Hacker News new | past | comments | ask | show | jobs | submit login
An Intel Programmer Jumps over Wall: First Impressions of ARM SIMD Programming (branchfree.org)
167 points by signa11 23 days ago | hide | past | web | favorite | 38 comments

Author here. Happy to answer questions, endure abuse, or, best yet, be put in my place by someone with a Really Nice Table of ARM Latencies and Throughputs that Could Have Been Found If I Wasn't Such an Idiot.

[ Note the title of the article was "Jumps over The Wall", in keeping with the dish. ]

The best you can do for an ARM latency table is ddging

"aXX optimization guide"

a57: http://infocenter.arm.com/help/topic/com.arm.doc.uan0015b/Co...

a72: http://infocenter.arm.com/help/topic/com.arm.doc.uan0016a/co...

Notably not public is the a53 version of this document. I did some work getting ORB_SLAM to run on the raspberry pi a couple years ago. My conclusion was that the instruction timings for NEON instructions are more or less the same as the a57, but just remember there are only two instructions issued per cycle and everything is in order.

Edit: replace google with ddg

I've seen those. We also can get A55, A75 but notably not A76 either. And what's there is... terse. But generally OK (not a fan of the blank spot in latency/throughput tables, regardless of who is doing it). Sadly, ARM is the exception - Ampere, Marvell/Cavium and Apple don't have a _whiff_ of information like this out there.

BTW: I would suggest you look into the closely related art of GPGPU programming. OpenCL, CUDA, or whatever. The architecture of GPUs is SIMD on steroids. You'll likely be very happy with the metrics associated with GPU-shared memory (NVidia) or Local-memory (AMD).

NVidia publishes throughput metrics in their PTX page: https://docs.nvidia.com/cuda/cuda-c-programming-guide/index....

AMD's information is harder to find, but it does exist: http://clrx.nativeboinc.org/wiki2/wiki/wiki/GcnTimings


I haven't been doing too much SIMD programming myself, but I know the general intrinsics. I think ARM's biggest problem is documentation. Intel's intrinsics page is great: https://software.intel.com/sites/landingpage/IntrinsicsGuide...

ARM's intrinsics page is... not as good. But I guess still workable. As you've noted, ARM's intrinsics documentation is missing latency / throughput metrics. https://developer.arm.com/technologies/neon/intrinsics

POWER9 by the way has latency/throughput metrics published.
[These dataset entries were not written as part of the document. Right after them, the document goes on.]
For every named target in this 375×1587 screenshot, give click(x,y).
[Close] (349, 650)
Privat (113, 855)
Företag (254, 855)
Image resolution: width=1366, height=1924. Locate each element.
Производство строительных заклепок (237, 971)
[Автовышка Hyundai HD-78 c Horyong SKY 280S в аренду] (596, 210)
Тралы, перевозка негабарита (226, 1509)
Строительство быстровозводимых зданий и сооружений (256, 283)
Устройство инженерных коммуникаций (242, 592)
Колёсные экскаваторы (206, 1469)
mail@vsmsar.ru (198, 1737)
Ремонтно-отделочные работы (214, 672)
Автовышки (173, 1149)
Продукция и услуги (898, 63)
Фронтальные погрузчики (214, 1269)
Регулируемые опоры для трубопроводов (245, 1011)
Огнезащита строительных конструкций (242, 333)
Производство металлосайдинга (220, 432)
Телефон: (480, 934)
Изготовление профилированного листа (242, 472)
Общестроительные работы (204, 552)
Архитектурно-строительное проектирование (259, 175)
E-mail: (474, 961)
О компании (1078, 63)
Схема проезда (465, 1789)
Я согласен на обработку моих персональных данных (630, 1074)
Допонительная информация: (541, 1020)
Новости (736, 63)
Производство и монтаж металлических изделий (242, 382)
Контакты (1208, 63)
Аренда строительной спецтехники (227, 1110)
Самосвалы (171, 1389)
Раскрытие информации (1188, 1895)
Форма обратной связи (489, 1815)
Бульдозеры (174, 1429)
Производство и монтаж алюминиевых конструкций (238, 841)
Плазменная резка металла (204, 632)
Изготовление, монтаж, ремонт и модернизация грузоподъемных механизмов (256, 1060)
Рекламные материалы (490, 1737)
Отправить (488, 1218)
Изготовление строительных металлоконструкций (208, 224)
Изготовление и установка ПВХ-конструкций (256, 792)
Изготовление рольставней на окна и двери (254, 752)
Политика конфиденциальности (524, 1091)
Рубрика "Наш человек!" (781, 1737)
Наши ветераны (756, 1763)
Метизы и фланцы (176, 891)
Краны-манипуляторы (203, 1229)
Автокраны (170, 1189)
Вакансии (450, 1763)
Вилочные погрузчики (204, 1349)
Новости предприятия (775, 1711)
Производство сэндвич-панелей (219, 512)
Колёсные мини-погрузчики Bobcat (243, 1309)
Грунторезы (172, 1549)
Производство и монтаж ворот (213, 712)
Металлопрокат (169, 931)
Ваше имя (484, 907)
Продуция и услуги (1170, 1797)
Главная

I'm most happy with POWER9 as an alternative CPU, too bad its so expensive though.


Intel + Agner Fog is definitely the best documentation for how things work and optimization information. NVidia CUDA and POWER9 seem to be #2 and #3 with documentation.

Since GPUs are available for cheap these days (under $300 and they plug into any motherboard), GPUs seem to be the best alternative computer these days to learn. Since they're decently documented, its good to explore IMO.

I got my start on performance programming doing GPGPU regex (a terrible idea in our context - networked IPS - but that's for another time). This was in 2006, so this meant doing GPGPU using "Cg", including such delights as using textures as arrays and floats for everything. CUDA 0.9 and a engineering sample G80 card were a revelation.

I keep meaning to go back and do some GPGPU again. I am very fond of architectures that actually exist. GPU is a very different bet than SIMD but a lot of fun.

Incidentally PTX is a fiction - more of an IR than something with true throughput and latency numbers. I don't know if anyone programs GPUs directly but that would be interesting.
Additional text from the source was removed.